Bares na capital argentina pararam para ver rodada ‘sudaca’ na Copa do Mundo, ainda que a Argentina não estivesse mais no mundial (Foto: Paola Micheletti)

Na Argentina desde quarta, a ansiedade pelo jogo do Brasil só aumentava. Era entrar em um táxi que o assunto Copa do Mundo surgia e consequentemente o embate entre a seleção canarinho e a potente Bélgica. Estávamos todos muito confiantes, os brasileiros crentes de que dessa vez o hexa viria e os argentinos reconhecendo a competência de nossos jogadores.

Foi na reunião da capa do La Nación, em que estava como ouvinte, que o editor de esportes destacou a relevância das duas partidas que aconteceriam na sexta para os leitores de um dos maiores jornais do país.

Os jogos nos dividiriam entre europeus e latino-americanos. E apesar de muitas vezes olharmos para o lado de lá do oceano, do lado de cá, temos irmãos e muitas semelhanças. Não havia dúvidas de que eu precisava acompanhar as duas partidas e, claro, torcer para que a América Latina vencesse ao menos uma vez.


Caem os uruguaios

No portal do La Nación, a matéria mais lida do dia dizia que os argentinos amavam os uruguaios, mas sem serem correspondidos à altura. É evidente que a Argentina havia se pintado de celeste. Do lado de fora dos bares, olhos atentos às televisões em que o jogo era transmitido.

Uruguai chegou a 68 anos sem um título mundial. Mas o pequeno uruguaio Mateus não perde o amor pela seleção do país (Foto: Paola Micheletti)

“Tenemos mucha pasión. Fútbol es una religión para nosotros, foi o que me disse o uruguaio Fernando Pelaez, durante o intervalo do jogo, em que a seleção celeste já perdia por 1 a 0 para a França. Acompanhado da esposa, Carolina Morales, e dos filhos Felipe e Mateus, de 8 e 6 anos, torcia por seu país. As crianças vestidas com a camisa do Uruguai estavam muito nervosas, mas com olhos carregados de esperança. Eles já são apaixonados por futebol, já têm seus jogadores preferidos e já conhecem a dor da derrota.

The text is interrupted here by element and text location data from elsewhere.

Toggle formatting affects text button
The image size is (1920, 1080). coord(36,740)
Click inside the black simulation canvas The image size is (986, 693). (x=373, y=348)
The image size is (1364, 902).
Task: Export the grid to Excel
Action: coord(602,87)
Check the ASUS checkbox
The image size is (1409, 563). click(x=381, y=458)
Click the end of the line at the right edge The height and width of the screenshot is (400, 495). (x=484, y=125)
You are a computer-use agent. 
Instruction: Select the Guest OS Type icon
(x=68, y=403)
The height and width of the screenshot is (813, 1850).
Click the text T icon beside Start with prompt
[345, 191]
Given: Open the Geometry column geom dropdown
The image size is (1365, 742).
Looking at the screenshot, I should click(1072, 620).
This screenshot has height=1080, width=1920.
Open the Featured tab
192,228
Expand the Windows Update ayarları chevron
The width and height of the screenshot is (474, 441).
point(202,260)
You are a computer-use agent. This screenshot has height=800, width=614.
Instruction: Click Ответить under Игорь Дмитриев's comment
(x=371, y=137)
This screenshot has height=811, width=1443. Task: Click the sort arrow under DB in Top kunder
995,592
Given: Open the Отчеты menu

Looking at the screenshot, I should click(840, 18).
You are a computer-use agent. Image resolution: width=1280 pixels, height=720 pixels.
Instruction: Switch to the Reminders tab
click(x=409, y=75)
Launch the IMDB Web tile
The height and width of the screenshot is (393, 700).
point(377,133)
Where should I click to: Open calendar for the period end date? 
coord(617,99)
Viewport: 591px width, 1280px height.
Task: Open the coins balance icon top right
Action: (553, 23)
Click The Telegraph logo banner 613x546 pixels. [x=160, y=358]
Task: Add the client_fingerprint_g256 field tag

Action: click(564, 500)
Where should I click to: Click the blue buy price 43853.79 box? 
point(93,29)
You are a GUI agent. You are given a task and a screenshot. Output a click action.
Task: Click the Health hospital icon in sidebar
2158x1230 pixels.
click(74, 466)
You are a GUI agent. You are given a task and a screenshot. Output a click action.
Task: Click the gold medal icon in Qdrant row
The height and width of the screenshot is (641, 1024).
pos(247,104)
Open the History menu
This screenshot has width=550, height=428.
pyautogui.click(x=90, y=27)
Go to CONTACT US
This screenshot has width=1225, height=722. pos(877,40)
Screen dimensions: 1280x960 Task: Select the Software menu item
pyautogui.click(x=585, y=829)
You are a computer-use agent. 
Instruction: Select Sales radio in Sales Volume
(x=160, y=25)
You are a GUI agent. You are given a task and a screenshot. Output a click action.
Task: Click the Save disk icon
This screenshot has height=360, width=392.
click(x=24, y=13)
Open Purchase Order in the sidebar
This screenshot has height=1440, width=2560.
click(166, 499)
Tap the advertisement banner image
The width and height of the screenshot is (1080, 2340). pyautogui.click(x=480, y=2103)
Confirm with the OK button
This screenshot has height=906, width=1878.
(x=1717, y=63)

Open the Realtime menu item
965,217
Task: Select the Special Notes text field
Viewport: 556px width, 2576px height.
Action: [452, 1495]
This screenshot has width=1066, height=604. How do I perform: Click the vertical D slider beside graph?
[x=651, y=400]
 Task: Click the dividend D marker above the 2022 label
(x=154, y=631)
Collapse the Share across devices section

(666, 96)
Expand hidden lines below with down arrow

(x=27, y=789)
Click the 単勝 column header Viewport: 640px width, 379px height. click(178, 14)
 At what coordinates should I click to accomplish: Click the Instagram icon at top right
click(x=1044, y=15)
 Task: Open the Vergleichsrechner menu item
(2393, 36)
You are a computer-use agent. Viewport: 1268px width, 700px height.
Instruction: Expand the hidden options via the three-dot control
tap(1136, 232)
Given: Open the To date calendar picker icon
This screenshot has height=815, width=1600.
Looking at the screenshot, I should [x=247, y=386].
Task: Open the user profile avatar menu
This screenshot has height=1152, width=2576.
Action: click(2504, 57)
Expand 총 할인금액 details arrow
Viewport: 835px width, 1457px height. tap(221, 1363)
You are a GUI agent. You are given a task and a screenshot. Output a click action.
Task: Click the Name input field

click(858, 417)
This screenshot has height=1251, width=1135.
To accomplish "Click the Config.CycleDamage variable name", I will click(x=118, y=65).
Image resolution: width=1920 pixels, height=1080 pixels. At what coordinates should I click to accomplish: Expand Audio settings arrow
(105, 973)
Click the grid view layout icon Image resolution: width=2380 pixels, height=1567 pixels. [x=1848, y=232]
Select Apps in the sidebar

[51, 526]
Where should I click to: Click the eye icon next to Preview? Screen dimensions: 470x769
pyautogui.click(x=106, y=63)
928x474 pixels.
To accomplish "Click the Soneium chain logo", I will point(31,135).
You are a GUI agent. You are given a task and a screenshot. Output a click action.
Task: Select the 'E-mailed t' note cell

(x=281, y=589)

Para a coaching uruguaia Elianne Hecht, a oportunidade de estar na Argentina para ver o jogo é um presente: “Me encanta estar aqui”, disse. Ela contou ter encontrado muitos argentinos torcendo pelo Uruguai e teve a certeza de que o esporte nos une. Na mesa ao lado, uma família de Buenos Aires confirmava sua suposição. A jovem Azul Adre identifica-se como latina e não vê motivos para torcer pelos europeus em uma Copa do Mundo. Sua mãe, Maria Joost, adiciona uma pitada de rivalidade quando se refere às históricas disputas entre Argentina e Uruguai — nem sempre somente no futebol. Para Maria, esse é um problema do outro lado do Río de la Plata.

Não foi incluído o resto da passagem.